The present invention relates in general to electric motor controls, and in particular to a new and useful apparatus and method of controlling the speed of an electric motor in a manner which avoids synchronous speed variations.
U.S. Pat. No. 4,527,101 discloses an apparatus for measuring the speed of an electric motor which performs a fast Fourier transform analysis on variations in current being supplied to an electric motor. Current variations are measured as voltage changes over a resistor and the signal is filtered to remove frequencies which are not related to the motor speed, such as the power supply frequency, and to amplify the signal before it is supplied to an A/D to be processed as a digital signal within a microprocessor. The microprocessor utilizes a synchronizing pulse generated by the motor and supplied by a sync detector to the microprocessor. A fast Fourier transform is performed on the digital values and produces an amplitude spectrum with the maximum spectral component being taken as the speed of the motor. This speed measurement is then utilized by a controller to feed a gate signal CTRL back to a Thyristor that controls the power supply to the motor. The synchronization signal of this reference is the zero crossing of the AC power waveform. Actual variations in motor shaft rotation may exist which are not reflected in the zero crossing. There is also no teaching of synchronous time averaging (STA) to remove the random fluctuations from the signal, and the subsequent generation of an antiwave which is applied to the controller for compensating for the speed fluctuations as in the present invention.

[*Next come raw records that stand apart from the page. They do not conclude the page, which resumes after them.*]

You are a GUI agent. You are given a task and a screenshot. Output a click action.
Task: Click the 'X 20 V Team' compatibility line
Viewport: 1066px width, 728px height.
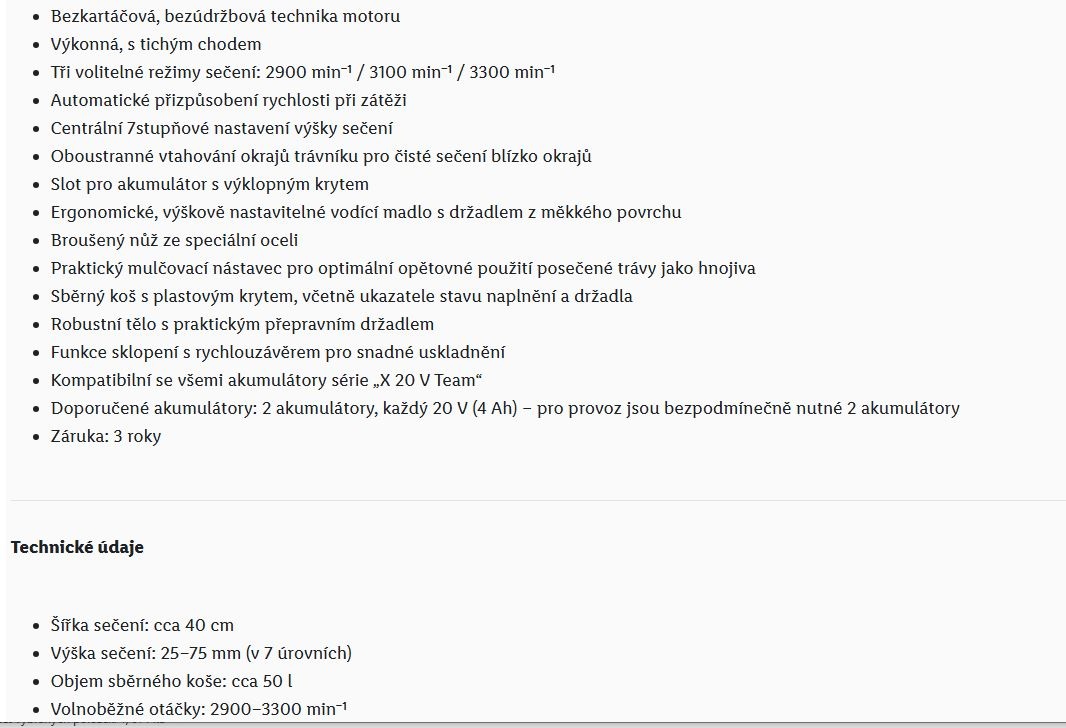click(x=267, y=380)
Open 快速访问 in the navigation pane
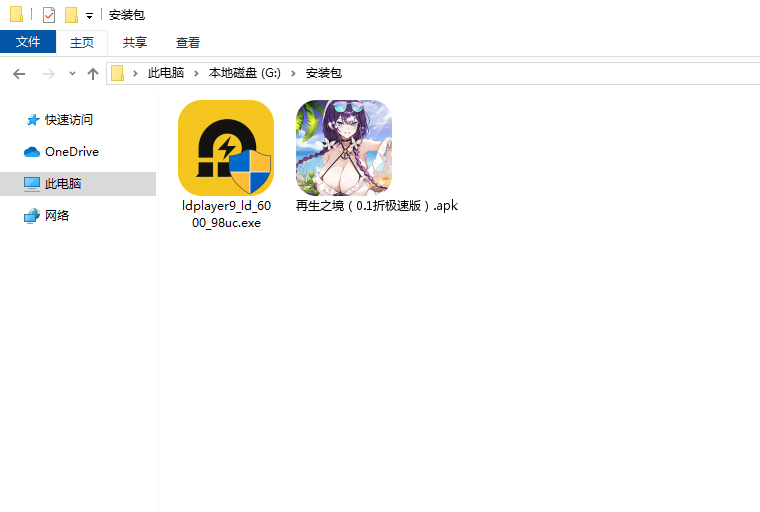Image resolution: width=760 pixels, height=512 pixels. click(68, 120)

U.S. Pat. No. 4,739,230 discloses an anti-hunting motor controller which determines the rotational speed of a motor based on the rotational position of its shaft or equivalent, in a rotational sensor. A phase comparitor is then utilized to determine whether the speed must be increased or decreased. The controller includes a plurality of different patterns which can be selected for controlling the motor speed in the most advantageous manner.
U.S. Pat. No. 3,896,356 addresses the problem of damping oscillations in the output speed of a motor. Either the voltage or synchronous frequency being applied to the motor is responsive to motor performance. PID techniques are utilized in the feedback loop.
None of these references uses fast Fourier analysis and synchronous time averaging to predict future periodic perturbations and construct an antiwave which is applied to the motor controller, as in the present invention.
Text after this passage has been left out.